Igneous intrusions form when magma breaks through a layer of rock from beneath, or lava flows down from above. They can permeate layers of sedimentary rock. When igneous intrusion causes newer sedimentary layers to sink into older ones, it's called subsidence. When they break and engulf chunks of sedimentary rocks, it's called stoping. The sedimentary chunks are called xenoliths. The original rock layers around subsidence areas are called wall rocks and the layers that xenoliths came from are called parent rocks.

Matchmaking

One way to find the age of a xenolith or subsidence area surrounded by volcanic debris is to correlate its layers with the layers of wall or parent rocks. Stratigraphy is the study of sedimentary rock layers. According to the law of superposition, as long as an area remains undeformed by outside forces, the deeper you go down through the layers of rock, the older they are. So, if you know the ages of the layers in the parent and wall rocks, you can calculate the age of the layers in your subsided area or xenolith by matching them.

Dating Relatives

Another way to date an ash-surrounded rock layer is by identifying the geologic era of the fossils it carries. Life arose on Earth approximately four and one-half billion years ago. From the Precambrian to the present, each geologic era is associated with characteristic fossils. By identifying the species of the fossils, you can calculate the relative age of any rock layer that contains fossils. This is called relative dating. However, it only gives a rough range of possible ages, since each geologic era spans many millions of years.
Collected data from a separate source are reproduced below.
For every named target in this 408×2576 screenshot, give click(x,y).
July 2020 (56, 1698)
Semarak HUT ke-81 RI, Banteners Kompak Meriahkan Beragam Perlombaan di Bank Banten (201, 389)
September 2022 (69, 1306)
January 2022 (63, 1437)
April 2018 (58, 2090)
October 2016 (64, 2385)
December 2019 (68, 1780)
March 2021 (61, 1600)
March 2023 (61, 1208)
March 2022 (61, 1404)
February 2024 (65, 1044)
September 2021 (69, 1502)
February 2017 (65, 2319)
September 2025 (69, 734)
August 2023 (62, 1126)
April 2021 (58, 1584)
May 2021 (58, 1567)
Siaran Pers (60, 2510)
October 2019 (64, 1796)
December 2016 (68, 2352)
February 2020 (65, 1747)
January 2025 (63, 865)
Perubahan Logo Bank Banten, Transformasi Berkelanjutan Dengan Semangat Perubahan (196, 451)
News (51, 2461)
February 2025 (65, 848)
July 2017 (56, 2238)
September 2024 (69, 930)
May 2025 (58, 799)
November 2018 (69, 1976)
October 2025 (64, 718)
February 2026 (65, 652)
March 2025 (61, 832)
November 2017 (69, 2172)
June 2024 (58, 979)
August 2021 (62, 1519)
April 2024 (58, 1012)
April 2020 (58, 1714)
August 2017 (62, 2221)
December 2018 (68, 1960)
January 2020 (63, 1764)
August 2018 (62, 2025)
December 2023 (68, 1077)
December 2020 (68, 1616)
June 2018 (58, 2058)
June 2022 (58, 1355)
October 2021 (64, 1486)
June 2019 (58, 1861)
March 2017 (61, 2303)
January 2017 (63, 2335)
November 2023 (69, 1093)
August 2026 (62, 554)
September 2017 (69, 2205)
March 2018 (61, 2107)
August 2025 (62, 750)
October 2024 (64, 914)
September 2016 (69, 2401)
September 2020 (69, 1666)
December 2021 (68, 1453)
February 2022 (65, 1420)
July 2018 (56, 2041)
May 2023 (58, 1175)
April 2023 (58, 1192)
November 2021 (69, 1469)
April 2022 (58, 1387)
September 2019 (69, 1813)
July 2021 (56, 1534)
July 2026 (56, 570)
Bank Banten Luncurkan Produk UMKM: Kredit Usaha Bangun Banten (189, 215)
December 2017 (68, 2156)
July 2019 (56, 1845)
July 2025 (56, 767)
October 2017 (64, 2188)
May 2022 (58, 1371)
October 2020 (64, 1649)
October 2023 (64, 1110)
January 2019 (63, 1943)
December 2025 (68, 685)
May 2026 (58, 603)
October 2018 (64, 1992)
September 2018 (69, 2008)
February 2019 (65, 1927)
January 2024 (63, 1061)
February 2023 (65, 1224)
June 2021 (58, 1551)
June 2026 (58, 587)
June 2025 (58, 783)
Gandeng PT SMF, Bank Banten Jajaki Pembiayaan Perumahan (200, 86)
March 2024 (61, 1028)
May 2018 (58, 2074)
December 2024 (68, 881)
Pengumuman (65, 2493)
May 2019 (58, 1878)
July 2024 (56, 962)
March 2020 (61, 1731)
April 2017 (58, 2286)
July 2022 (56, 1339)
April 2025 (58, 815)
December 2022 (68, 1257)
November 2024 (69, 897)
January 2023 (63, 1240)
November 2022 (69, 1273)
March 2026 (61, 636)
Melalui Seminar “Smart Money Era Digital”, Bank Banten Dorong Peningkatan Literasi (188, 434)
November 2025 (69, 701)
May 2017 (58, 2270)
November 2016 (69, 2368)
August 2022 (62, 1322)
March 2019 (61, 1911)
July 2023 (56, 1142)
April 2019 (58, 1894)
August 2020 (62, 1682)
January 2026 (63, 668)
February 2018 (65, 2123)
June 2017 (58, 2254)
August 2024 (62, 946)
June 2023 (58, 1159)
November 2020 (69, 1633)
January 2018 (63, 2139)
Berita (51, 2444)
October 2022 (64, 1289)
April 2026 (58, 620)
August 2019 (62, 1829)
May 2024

Frosting in the Volcanic Cake

Some rock layers are surrounded by volcanic debris, or tuff, in situ, meaning they weren't broken by igneous intrusions; rather, local volcanic activity simply blanketed an area with ash at various times. These areas are the easiest to date because volcanic debris can usually be radiometrically dated with a high degree of accuracy. Dating the ash layers above and below a sedimentary rock layer to determine its age is called bracketing. Radiometric dating uses the decay of unstable isotopes -- atoms with specific electrical charges -- to calculate something's age. Tuff radiometry usually uses potassium-argon dating. Volcanic debris contains feldspar crystals, full of an isotope called potassium 40. Potassium 40 decays into argon 40 at a predictable rate over enormous spans of time. If you know this rate and you know the proportion of potassium 40 to argon 40 in the surrounding ash, you can estimate the age of the surrounded rock layer.